Beginning in late 2022, NASA has imposed a micrometeoroid avoidance zone to minimize potential impacts from space debris coming from the direction of orbital motion. This zone overlaps a significant portion of the orbital leading side of the FOR torus. Observations in this overlap region with the FOR are not disallowed, but must be minimized for the long term safety of the observatory. Starting with Cycle 2, APT contains warnings and errors related to proposed observations that require observations in this restricted region.
See JWST Observatory Coordinate System and Field of Regard for a more detailed look at the field of regard (FOR) and observatory pointing constraints.

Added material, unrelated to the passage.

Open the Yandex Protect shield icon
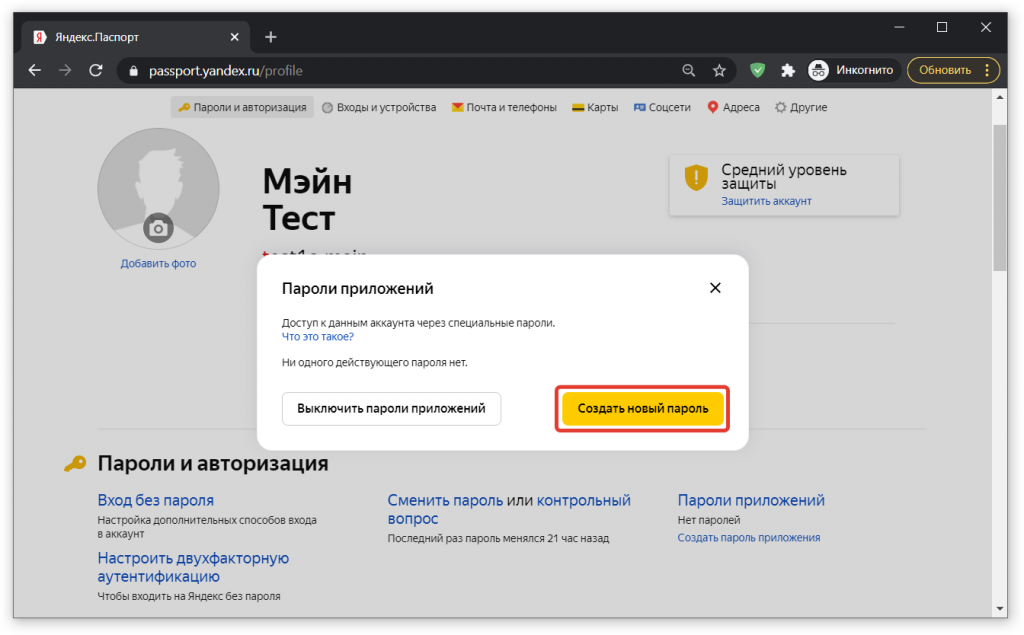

Constraints on moving targets
The constraints on elongation angle define the time of year a target can be observed. The JWST field of regard can be thought of as a hemisphere with a hole in it. The hole is due to the need to avoid observing at or near the anti-solar point. This shape results in 2 observing windows each year for objects along the ecliptic, each ~50 days long. Again, due to the shape of the field of regard, the time between the end of the first window and the beginning of the second is ~90 days. The end of the second window is followed by ~170 days until the first window opens again.

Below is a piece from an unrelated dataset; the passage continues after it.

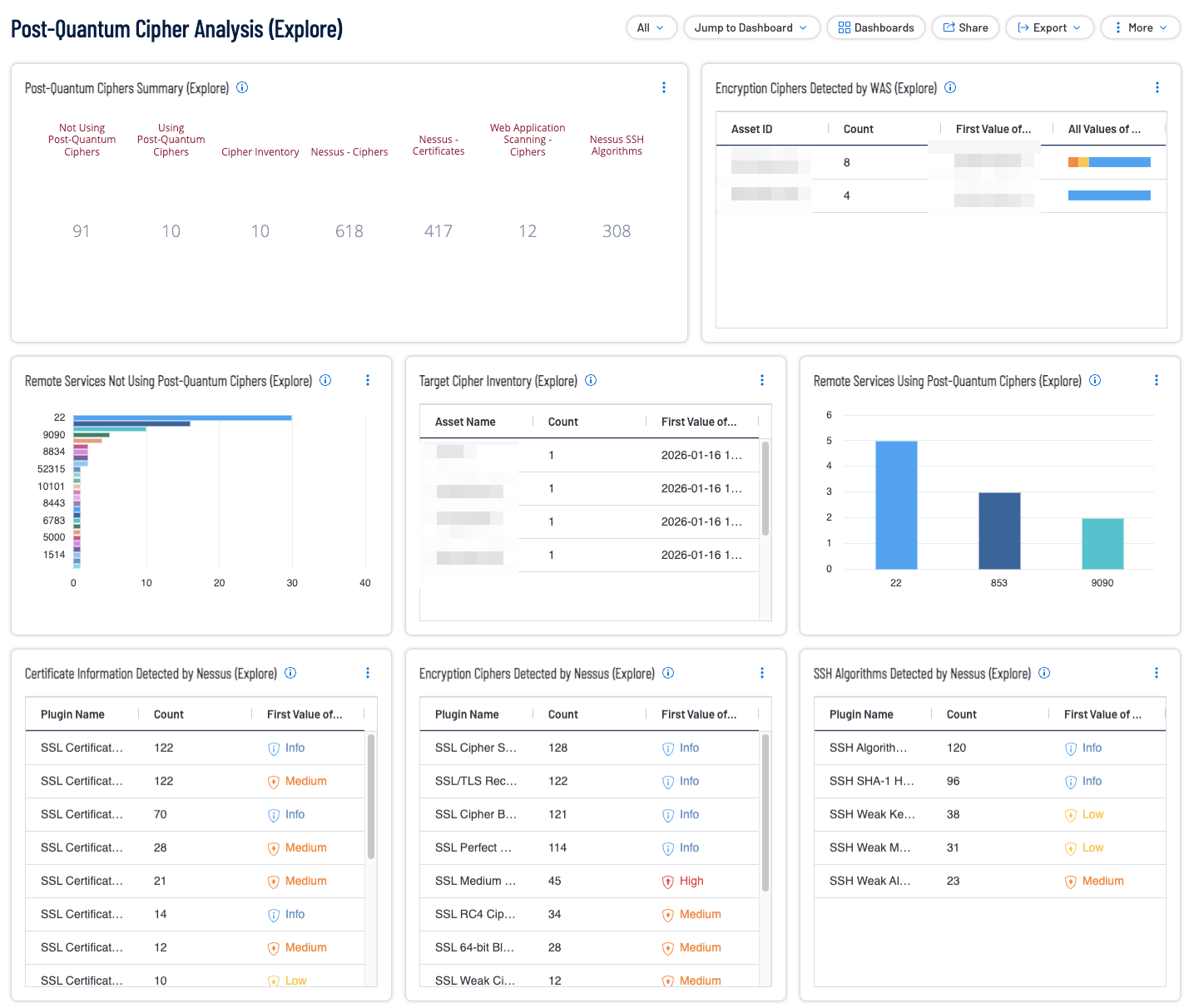Open the More actions menu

These numbers are rough estimates for fixed targets and slow-moving objects near the ecliptic; actual window lengths and spacings depend on the distance from the ecliptic and the magnitude of the apparent motion. Generally, objects further from the ecliptic will have larger observing windows, and the slower the apparent motion of an object, the larger its observing window. We recommend that proposers determine the observing windows for their objects using JPL Horizons (option 23, Sun-Observer-Target ELONG angle, in the Table Settings page can be used to specify a range of solar elongation angles).
The following Solar System bodies can never be observed by JWST: the Sun, Mercury, Venus, Earth, and the Moon. These constraints also mean that Mars is observable only every other year.
Instrument FOV orientations
To evaluate the allowable position angles for the science instruments when observing moving targets, use the Moving Target Visibility Tool (MTVT).
The Aladin feature in APT does not present accurate orientations for the instrument FOVs; this is the case for observations of both fixed and moving targets. The default orientation in Aladin has the V3 direction parallel to equatorial north, which is never valid for observations of targets near the ecliptic. See Tutorial on Visualizing Dithers of a Solar System Observation in APT for a workaround.